Bunch. “But maybe if I go back and fish some more, I might. Look, Anne, I found your pail!”

Anne was like some grown-ups. One way she was like them was that she never did what you expected her to do. Both Honey Bunch and Julie thought she would be pleased and astonished to have her lost pail brought to her—“and it wasn’t hurt a bit,” Honey Bunch told her mother that night—but all she said was:

“That old thing? I’d forgotten all about it!”

But the reason Anne did not say more about her pail was because she was interested in something else. She could not talk about the pail because she wanted to talk about the pageant.

“I’m going to be in it,” she said. “I’m going to ride on a float and wear a white dress and maybe a silver cornet.”

Anne meant a coronet which, you know, is not an instrument to make music, but something that looks like a crown.

“I was in the pageant last year,” said Julie. “I won a prize.”

“Well, I have to go uptown with my mother now to get the material for my dress,” announced Anne. “My mother is taking a lot of trouble with my float. She’d like to have me win the first prize.”

And Anne walked away, thinking so hard about her dress for the pageant that she left the pail Honey Bunch had brought to her lying in the sand.

“I guess she doesn’t want it any more,” said Honey Bunch, stooping to pick it up. “What is the pageant, Julie?”

“It’s like a big parade,” explained Julie. “It’s miles and miles long and there are babies and children and floats and ponies and go- carts in it—and everything! Folks sit along the boardwalk to watch and there are prizes. Last year I won a silver bowl—the one Mother keeps oranges in.”

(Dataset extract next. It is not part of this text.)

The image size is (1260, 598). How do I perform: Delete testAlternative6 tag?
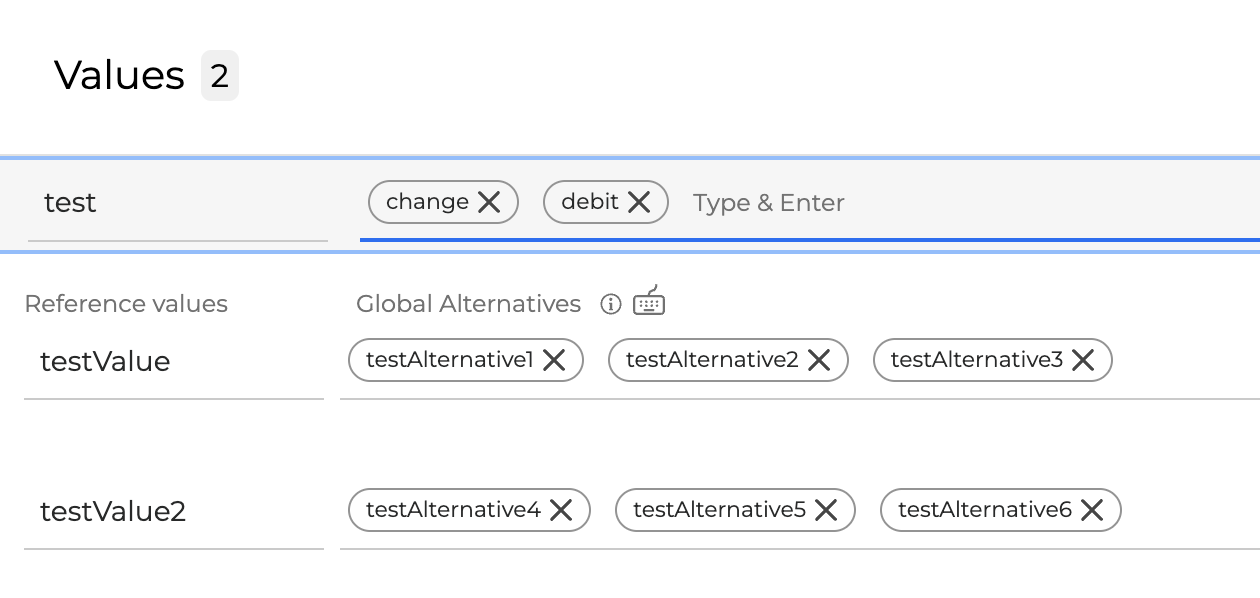coord(1092,510)
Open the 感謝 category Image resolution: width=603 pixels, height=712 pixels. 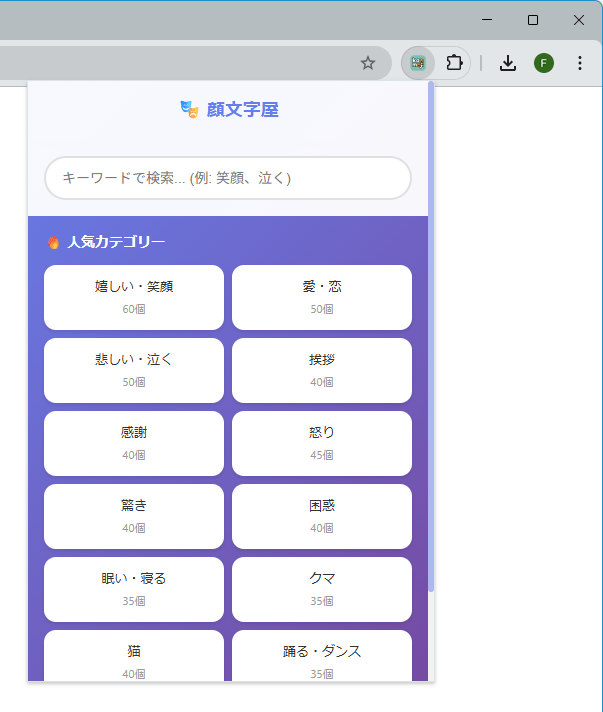point(134,443)
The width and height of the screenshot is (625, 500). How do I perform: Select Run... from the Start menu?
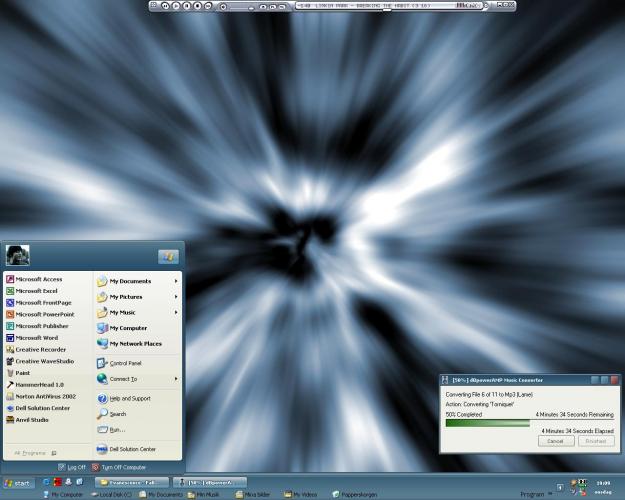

Honey Bunch and Julie went back to the pier and found that Daddy Morton had caught three fish and Uncle Peter four.

“Anne didn’t want her pail,” said Honey Bunch sadly. “She’s going in the pageant.”

Then Daddy Morton looked at Uncle Peter and smiled and Uncle Peter said something that surprised Honey Bunch and Julie very much.

“Well, so are you!” he said. “And so is Julie. That’s the reason your mothers went shopping to-day. You are both going to be in the pageant next week.”

“Will you sit on the boardwalk and watch?” asked Honey Bunch eagerly.

“You couldn’t keep me away,” answered Uncle Peter.